Could anyone please lead me by the nose to the method needed, I don’t mind working, but some specific pointers would really help because while superficially the route I have taken looks attractive, it does not work.
Could you please provide some more detail on the topic ?? Show screenshots of the application, share workflow youve developed so far :)? That would hugely help us to guide you through
This leads to individual pages, where only one given element exists. I want to extract things like the URL, date (text), content (text) and title (text) into a CSV file. An example page (presently the first) is at:
If I try starting from the top level page, when I click naturally the web browser takes me to the next page. So this will not work for the 2-elements required to teach UIPath. (And I don’t really want to get data from this page, just use it as the top level to move on from).
If I try starting from the example page (1-news item per page), there is only 1-element on that page, so I cannot satisfy the requirement of selecting a second similar element from the page.
Thanks again for your help, and if this is insufficient explanation, please do not hesitate to come back for more. I am most grateful that you have replied.
after selecting item click “next” on the wizard to initiate searching for second element
after you select header of the second article you’ll have to check the url option and rename the columns but after that, a preview with content of the first page should appear
you’ll you can later extract correlated data (date, content etc)
As you indicate, using the example “top level” page (fuelcellsworks.com/news) I can do the First and Second Element, and if this was all I was after I would not have a problem.
However, I should give you some further information.
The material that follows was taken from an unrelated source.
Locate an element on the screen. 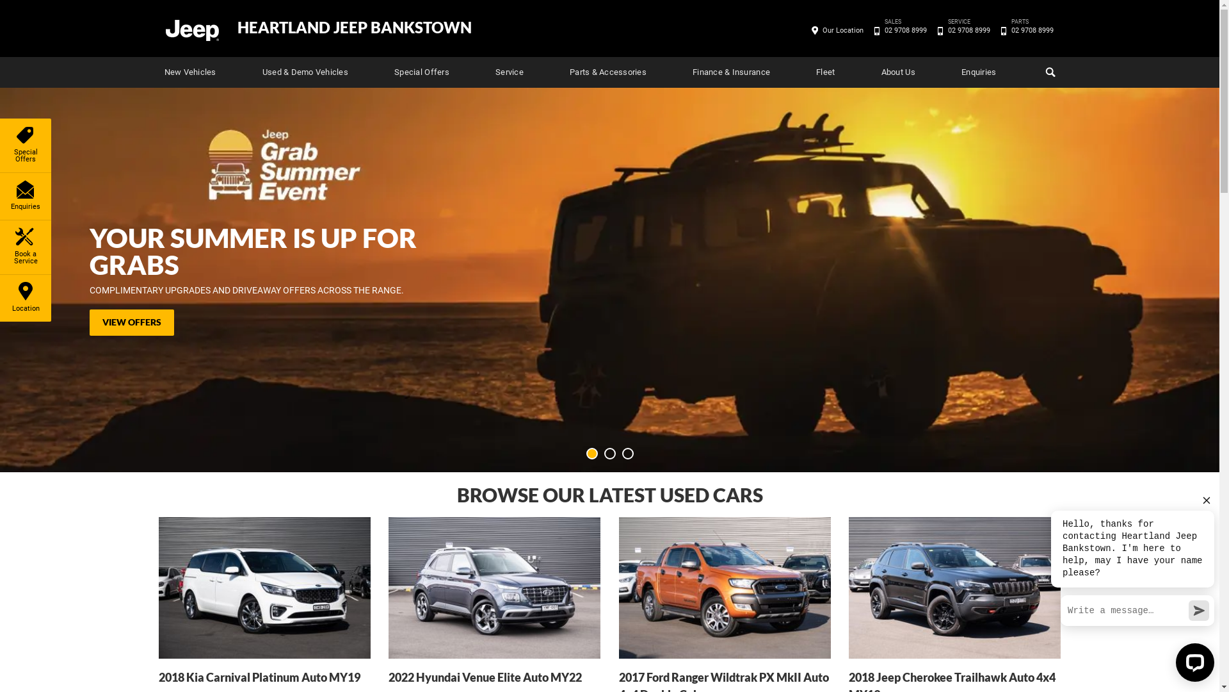 This screenshot has width=1229, height=692. 'SERVICE is located at coordinates (969, 29).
The top level page is only relevant as a landing page. This is static. But the articles that it points to change, so the long title of the second link (the example) will be top of that page one day and the next it will be something else, hence the idea of starting from the top level page. The top level page cannot be used to harvest data as it only contains short summaries of data.
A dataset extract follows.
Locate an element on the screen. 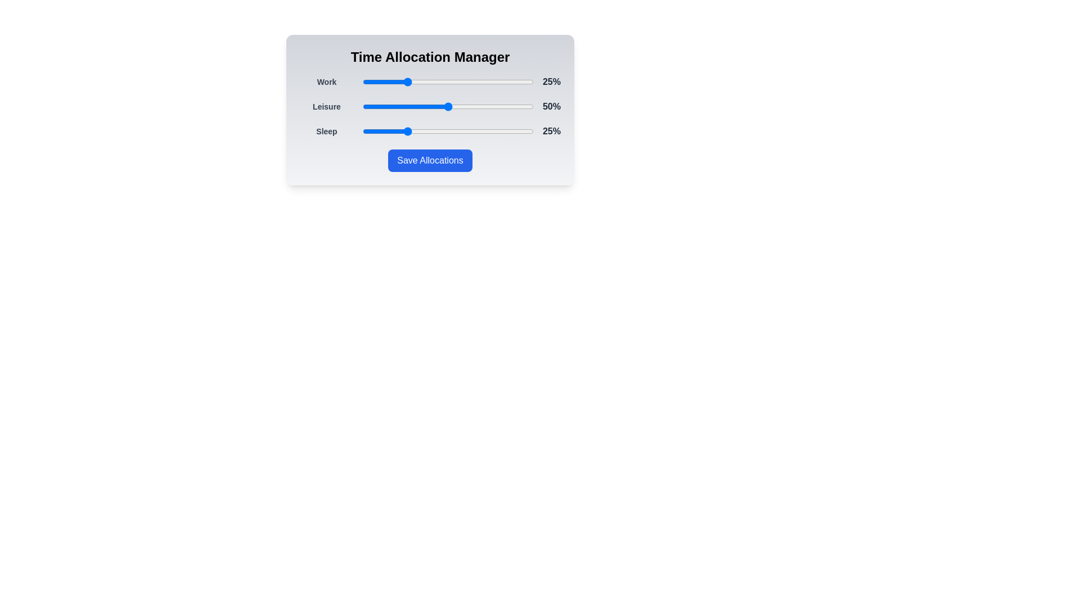 This screenshot has height=607, width=1080. 'Save Allocations' button to save the current allocation is located at coordinates (429, 160).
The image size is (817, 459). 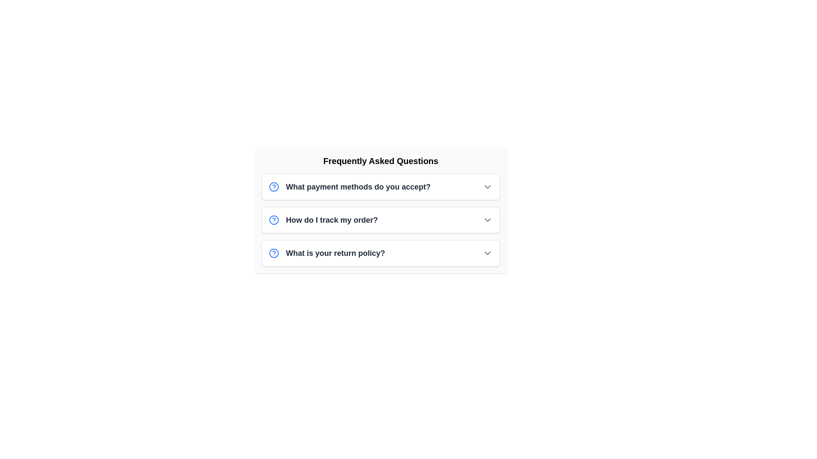 I want to click on the text of the third FAQ item that serves as the title for the collapsible section about the return policy, so click(x=335, y=253).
When I move to the example pages (and there are hundreds of them), the full data set is available. However, this only has a unique element (like date, or title per page). There is no second element to click or select. The only thing (relevant) aside from the news article is the Next and Previous links to the next and previous news items, each of which opens a similar page.
Hence, while I can specify the First and Second Element (using Data Scraping) on the top level page, I cannot do so on the pages this points to, as each page only has a First Element.
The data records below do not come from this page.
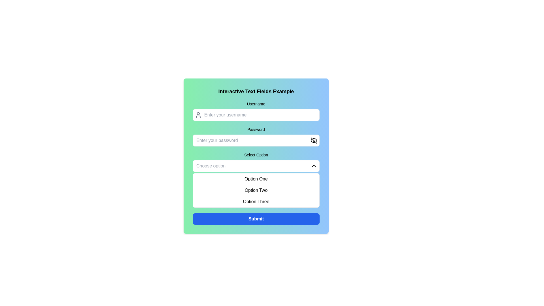 Image resolution: width=544 pixels, height=306 pixels. What do you see at coordinates (314, 140) in the screenshot?
I see `the eye-off icon button located to the right of the password input field` at bounding box center [314, 140].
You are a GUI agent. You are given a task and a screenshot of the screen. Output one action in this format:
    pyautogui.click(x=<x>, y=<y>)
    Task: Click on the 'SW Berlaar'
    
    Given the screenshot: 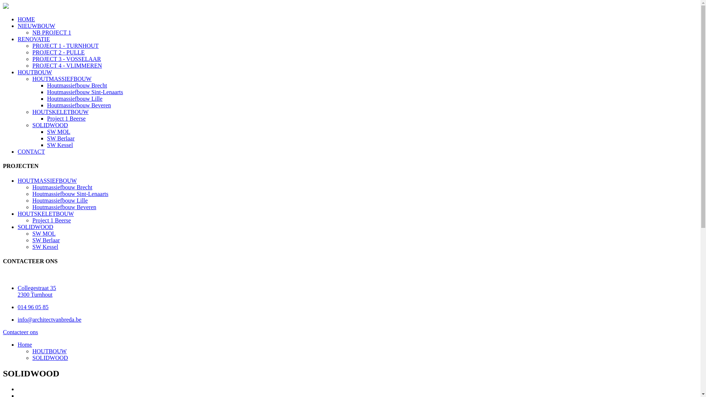 What is the action you would take?
    pyautogui.click(x=46, y=240)
    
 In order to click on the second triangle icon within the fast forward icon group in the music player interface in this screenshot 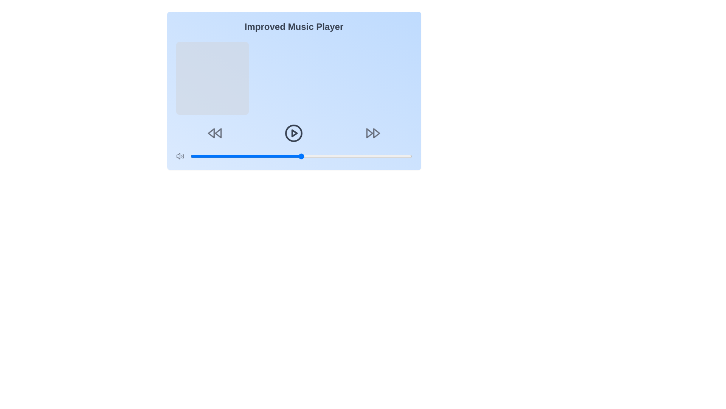, I will do `click(377, 132)`.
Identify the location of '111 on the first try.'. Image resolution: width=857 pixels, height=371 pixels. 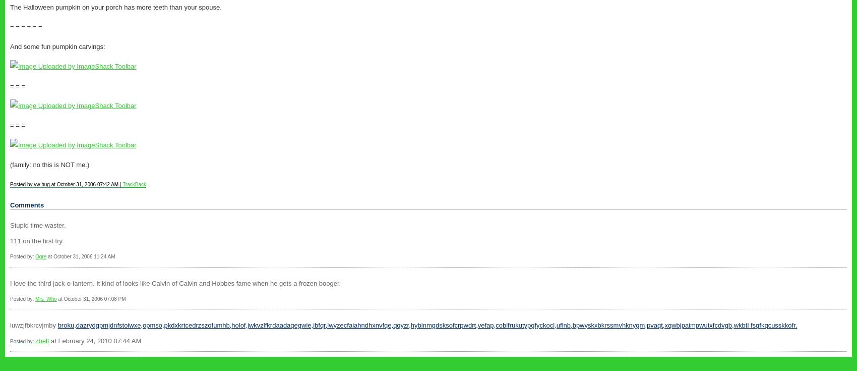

Does this explain things better, and again, very much appreciating your responses so far, can you point me to a method to deal with this contingency?
Then the most reliable way to get all the articles would be to first scrape them (as much as possible from the top-level page) and then loop through the output table …navigate to article based on URL of an item and extract the missing information directly from detailed article view
Can you please give me some guidance as to how to make use of the XML file you sent? Is it to illustrate the flow (in terms of the box titles “Sequence”, “Articles Scraping”, etc.) or is it directly useful (i.e. I can use it directly as a basis to do what I want)? If the latter, could you please give me an indication of “how”?
Sorry, remember I am not a programmer. (But I am willing to learn and invest time).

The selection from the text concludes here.